== Required work ==
Copy the lines of the material below word for word, starting at the line that has "You are a GUI" and stopping after the line that has "This screenshot has".

Entries supplied below:

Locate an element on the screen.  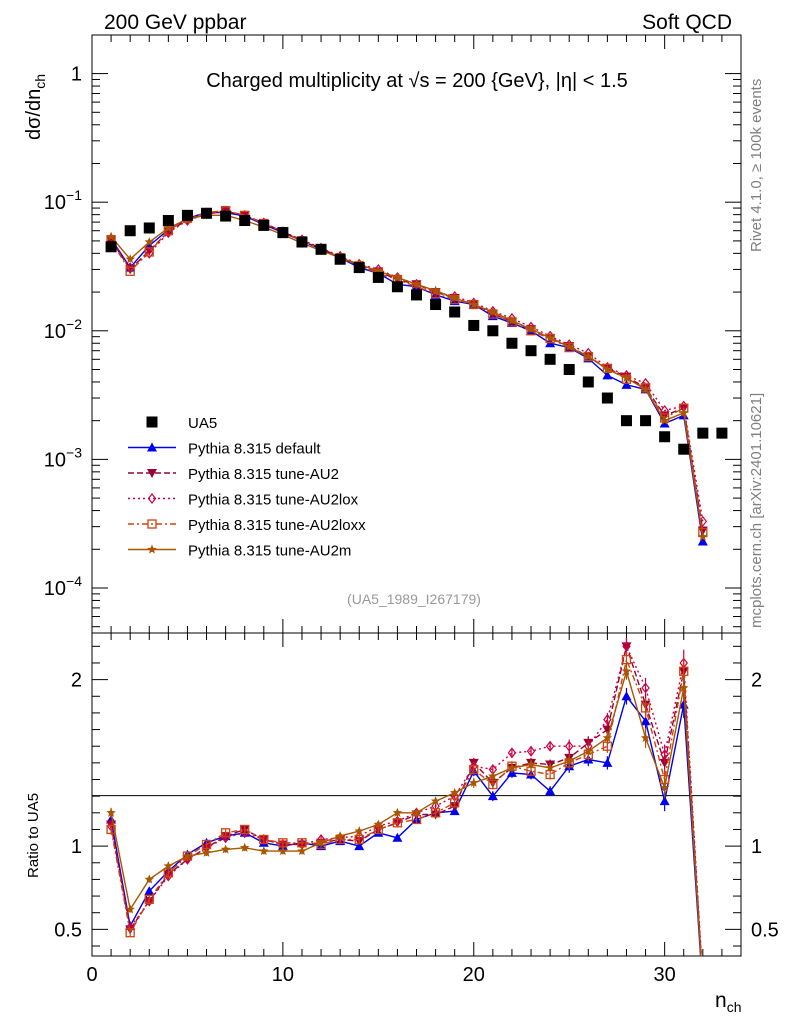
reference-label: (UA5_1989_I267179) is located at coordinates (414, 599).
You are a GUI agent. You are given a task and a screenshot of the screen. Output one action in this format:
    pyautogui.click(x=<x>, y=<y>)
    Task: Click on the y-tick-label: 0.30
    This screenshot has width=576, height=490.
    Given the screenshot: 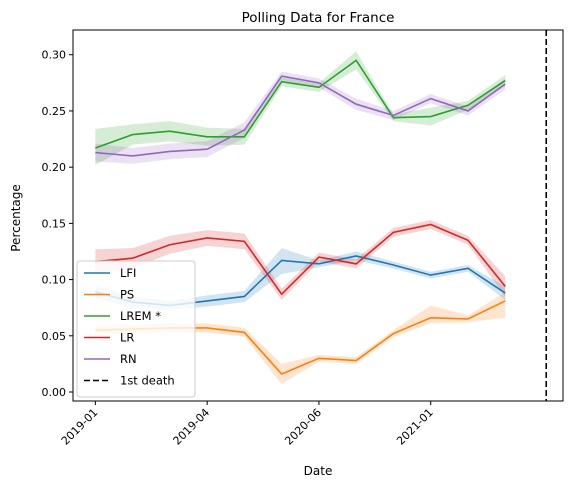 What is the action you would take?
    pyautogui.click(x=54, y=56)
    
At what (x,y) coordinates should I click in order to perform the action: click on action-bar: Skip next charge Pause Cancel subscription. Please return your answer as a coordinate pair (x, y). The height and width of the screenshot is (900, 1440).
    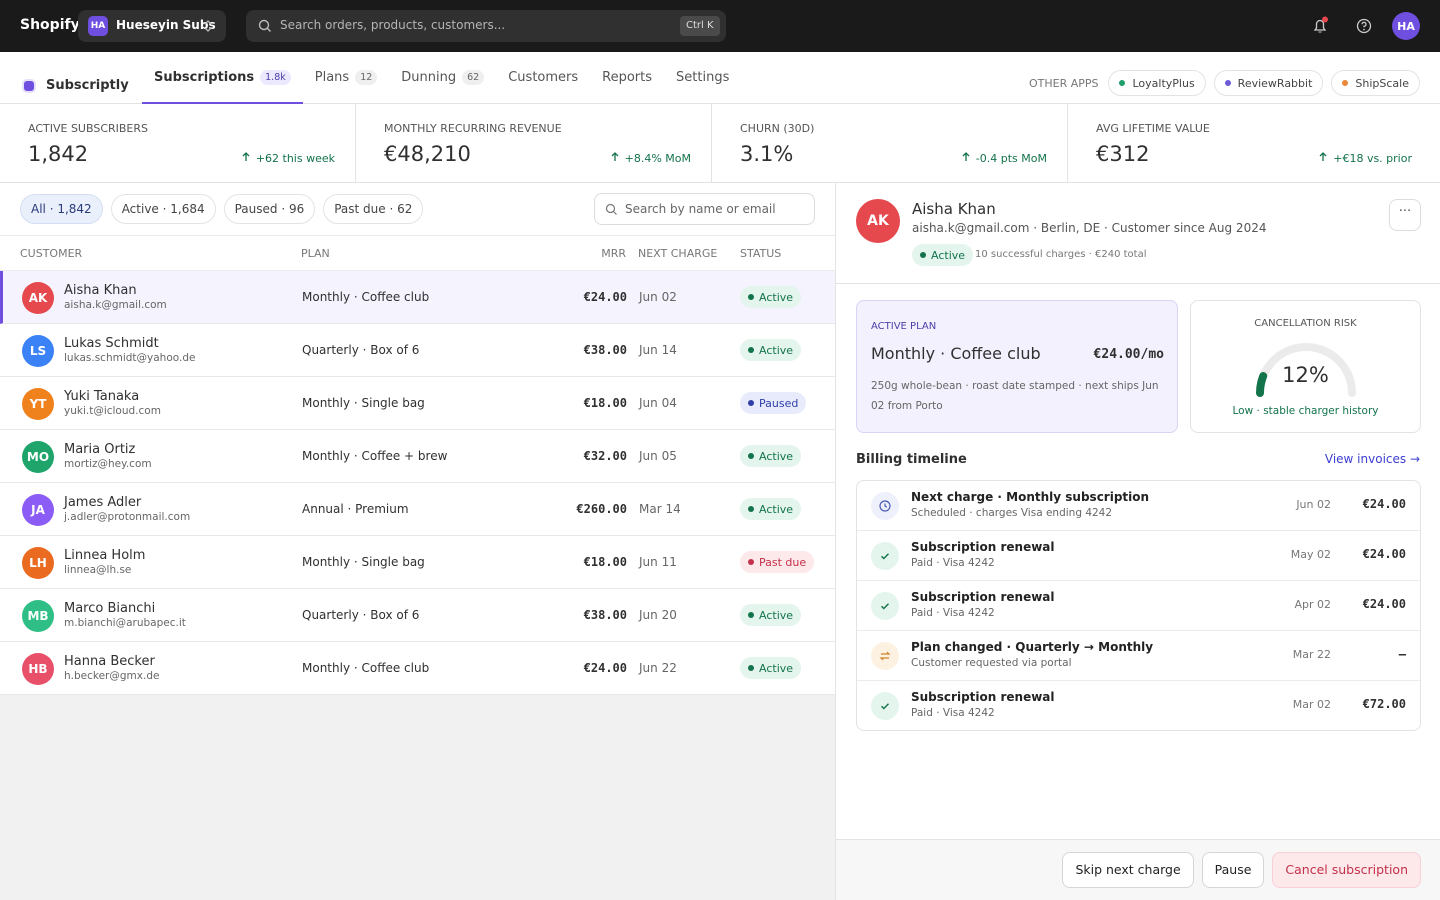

End of Entries supplied.

== Solution ==
You are a GUI agent. You are given a task and a screenshot of the screen. Output one action in this format:
    pyautogui.click(x=<x>, y=<y>)
    Task: Click on the y-tick-label: 0.30
    This screenshot has width=576, height=490.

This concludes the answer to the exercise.